Meine Eltern gingen später nach Duisburg. Ich zog im März 1949 zu einer Tante nach Recklinghausen, weil ich dort Arbeit fand und später heiratete. Wir waren bei einer Frau einquartiert, die Kaffeeschmuggel betrieb und mit Kruzifixhandel tarnte. Der Kaffeegeruch hätte allen Rosenkränzen zum Trotz den Schwarzhandel auffliegen lassen. Wegen des Bergbaus und der Industrie erinnert mich die Stadt an Waldenburg.

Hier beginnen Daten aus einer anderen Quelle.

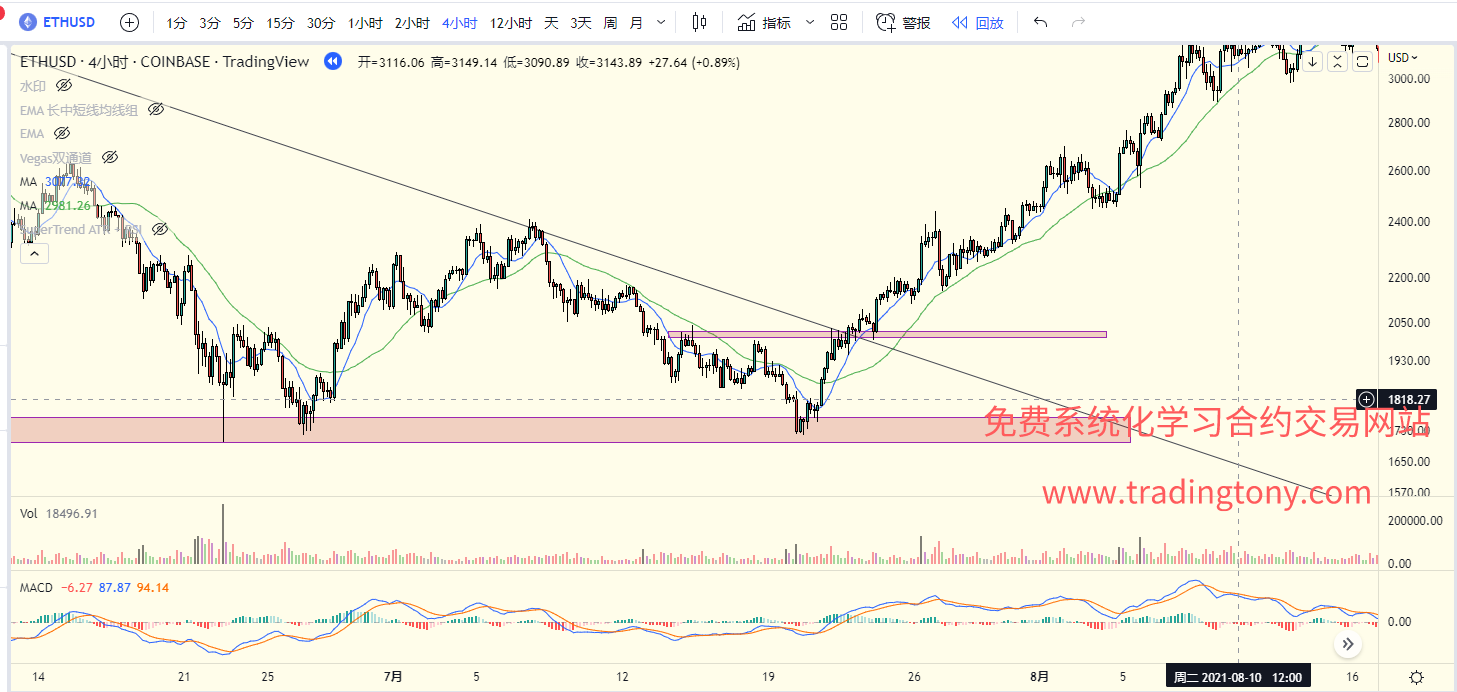Collapse the indicator legend with chevron
Viewport: 1457px width, 692px height.
(34, 254)

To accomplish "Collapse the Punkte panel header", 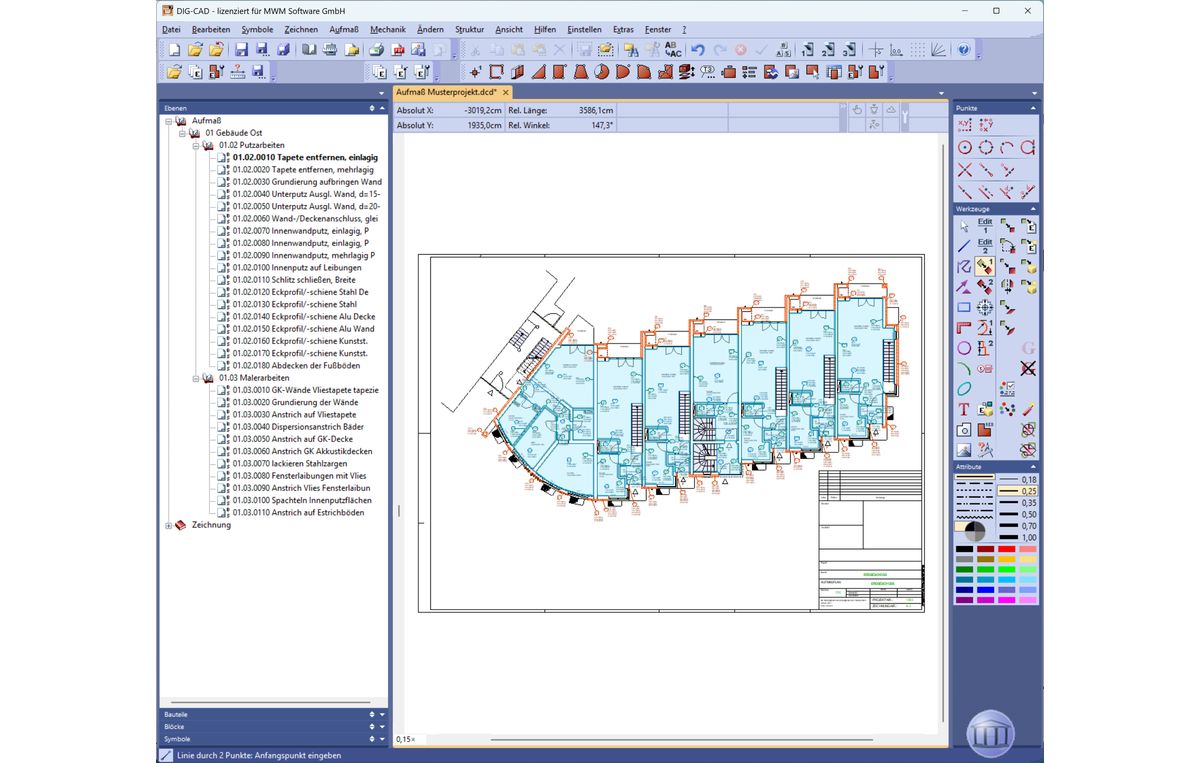I will [x=1032, y=108].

Ich muss aber auch sagen, dass ich nie wirklich heimisch wurde. Doch niemand aus meiner Familie hatte je das Verlangen, zurück nach Schlesien zu gehen. Anfangs lehrten uns dies die nackten Tatsachen. Etwas später, als man Tritt gefasst hatte, kam die Erkenntnis hinzu, dass unser Schicksal selbst gemachter Bauchschmerzen war. Eine Erkenntnis, die meine Eltern viel früher hatten und uns zu vermitteln wussten.
Gertrud Stawski, ehem. Fuhrmann,
geb. 1928 in Waldenburg
(Niederschlesien, heute Walbrzych).
Seit 1949 in Recklinghausen,
verheiratet, ein Sohn.
Foto: privat.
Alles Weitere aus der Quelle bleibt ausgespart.